O presidente Luiz Inácio Lula da Silva (PT) disse, após sua eleição, que o chamado orçamento secreto, ou emendas de relator, era "a maior bandidagem já feita em 200 anos de República". Passados oito meses de governo, o instrumento adquiriu nova roupagem, turbinando o poder do Congresso sobre o orçamento.

Segundo levantamento da assessoria parlamentar do Partido Novo, neste ano as emendas parlamentares (R$ 36,5 bilhões) somadas aos R$ 9,8 bilhões redistribuídos do orçamento secreto representarão 23% do total de gastos discricionários do governo, ou seja do dinheiro que o Executivo tem livre para gastar como quiser. A relação é 6,3 pontos percentuais maior do que a registrada em 2022.

Os dados levam em conta a execução orçamentária dos anos anteriores e previsão de pagamento até dezembro deste ano, já considerando as verbas distribuídas em novas rubricas, após a decretação, pelo Supremo Tribunal Federal (STF), no ano passado, da inconstitucionalidade das emendas de relator (RP9), que constituíam o chamado orçamento secreto.

De acordo com o levantamento, o aumento de volume destinado a emendas do Legislativo se intensificou a partir de 2014, quando foram surgindo novas modalidades de emendas. Primeiro foram as individuais (RP6). Em 2018 surgiram as emendas de Comissão (RP8) e em 2020 as emendas de relator (RP9).

O volume destinado às emendas, em 2014, representava 0,09% do total discricionário. Em 2022, a soma das emendas individuais, de bancadas estaduais, de comissões e de relator-geral (RPs 6, 7, 8 e 9, respectivamente) representou 16,91% do mesmo orçamento. "Já foi um salto gigantesco", avalia o deputado Gilson Marques (Novo-SC).

Para este ano, a previsão é de que cheguem a 23%, ou seja, a aproximadamente R$ 45 bilhões, do total de R$ 195 bilhões do orçamento discricionário. "O Congresso está ficando mais caro", constata o deputado.

Fontes parlamentares ligadas ao orçamento ressaltam, no entanto, que nem toda verba de dotação se transforma efetivamente em recursos transferidos e pagos ao final do exercício. Mas o aumento da porcentagem é indicativo inequívoco do incremento dos instrumentos de emendas parlamentares.

LINHAS DA TAREFA:
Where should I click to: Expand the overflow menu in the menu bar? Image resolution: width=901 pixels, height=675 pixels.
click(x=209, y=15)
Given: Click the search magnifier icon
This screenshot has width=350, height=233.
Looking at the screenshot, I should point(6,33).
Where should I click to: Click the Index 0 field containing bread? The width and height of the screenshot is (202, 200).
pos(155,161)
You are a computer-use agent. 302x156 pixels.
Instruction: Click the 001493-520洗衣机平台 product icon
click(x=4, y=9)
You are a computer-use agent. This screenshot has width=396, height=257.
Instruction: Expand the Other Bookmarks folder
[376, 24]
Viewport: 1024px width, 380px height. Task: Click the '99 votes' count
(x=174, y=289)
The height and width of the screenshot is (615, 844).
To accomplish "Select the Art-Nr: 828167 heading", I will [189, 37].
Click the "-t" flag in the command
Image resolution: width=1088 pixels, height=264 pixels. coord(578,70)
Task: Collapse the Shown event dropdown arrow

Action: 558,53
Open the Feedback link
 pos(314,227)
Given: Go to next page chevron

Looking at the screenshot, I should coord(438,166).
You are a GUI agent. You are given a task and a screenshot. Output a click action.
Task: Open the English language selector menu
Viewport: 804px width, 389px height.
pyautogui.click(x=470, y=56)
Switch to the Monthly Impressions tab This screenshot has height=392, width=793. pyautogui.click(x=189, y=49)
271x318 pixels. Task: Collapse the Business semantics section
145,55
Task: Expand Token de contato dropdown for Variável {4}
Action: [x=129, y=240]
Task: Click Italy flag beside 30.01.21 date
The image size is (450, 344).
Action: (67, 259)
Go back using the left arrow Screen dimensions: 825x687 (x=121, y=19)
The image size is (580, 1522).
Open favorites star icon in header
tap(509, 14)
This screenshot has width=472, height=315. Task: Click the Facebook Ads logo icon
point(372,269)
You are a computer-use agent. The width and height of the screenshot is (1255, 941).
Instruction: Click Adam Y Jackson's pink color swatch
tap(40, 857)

EXERCÍCIO BREVE A:
Responda às perguntas a seguir com base no texto sobre as emendas parlamentares.
(i) Que porcentagem do total discricionário o volume destinado às emendas representava em 2014?
(ii) Em que ano surgiram as emendas de Comissão (RP8)?
(iii) Qual é o total do orçamento discricionário mencionado para este ano?
EXERCÍCIO BREVE B:
Das linhas apresentadas depois do texto, coloque numa lista numerada as que vão da linha que contém "Viewport: 1024px width, 380px" até a linha que contém "point(372,269)", incluindo ambas e omitindo as linhas em branco.

RESPOSTA DO EXERCÍCIO A:
(i) 0,09%.
(ii) Em 2018.
(iii) R$ 195 bilhões.

RESPOSTA DO EXERCÍCIO B:
1. Viewport: 1024px width, 380px height. Task: Click the '99 votes' count
2. (x=174, y=289)
3. The height and width of the screenshot is (615, 844).
4. To accomplish "Select the Art-Nr: 828167 heading", I will [189, 37].
5. Click the "-t" flag in the command
6. Image resolution: width=1088 pixels, height=264 pixels. coord(578,70)
7. Task: Collapse the Shown event dropdown arrow
8. Action: 558,53
9. Open the Feedback link
10.  pos(314,227)
11. Given: Go to next page chevron
12. Looking at the screenshot, I should coord(438,166).
13. You are a GUI agent. You are given a task and a screenshot. Output a click action.
14. Task: Open the English language selector menu
15. Viewport: 804px width, 389px height.
16. pyautogui.click(x=470, y=56)
17. Switch to the Monthly Impressions tab This screenshot has height=392, width=793. pyautogui.click(x=189, y=49)
18. 271x318 pixels. Task: Collapse the Business semantics section
19. 145,55
20. Task: Expand Token de contato dropdown for Variável {4}
21. Action: [x=129, y=240]
22. Task: Click Italy flag beside 30.01.21 date
23. The image size is (450, 344).
24. Action: (67, 259)
25. Go back using the left arrow Screen dimensions: 825x687 (x=121, y=19)
26. The image size is (580, 1522).
27. Open favorites star icon in header
28. tap(509, 14)
29. This screenshot has width=472, height=315. Task: Click the Facebook Ads logo icon
30. point(372,269)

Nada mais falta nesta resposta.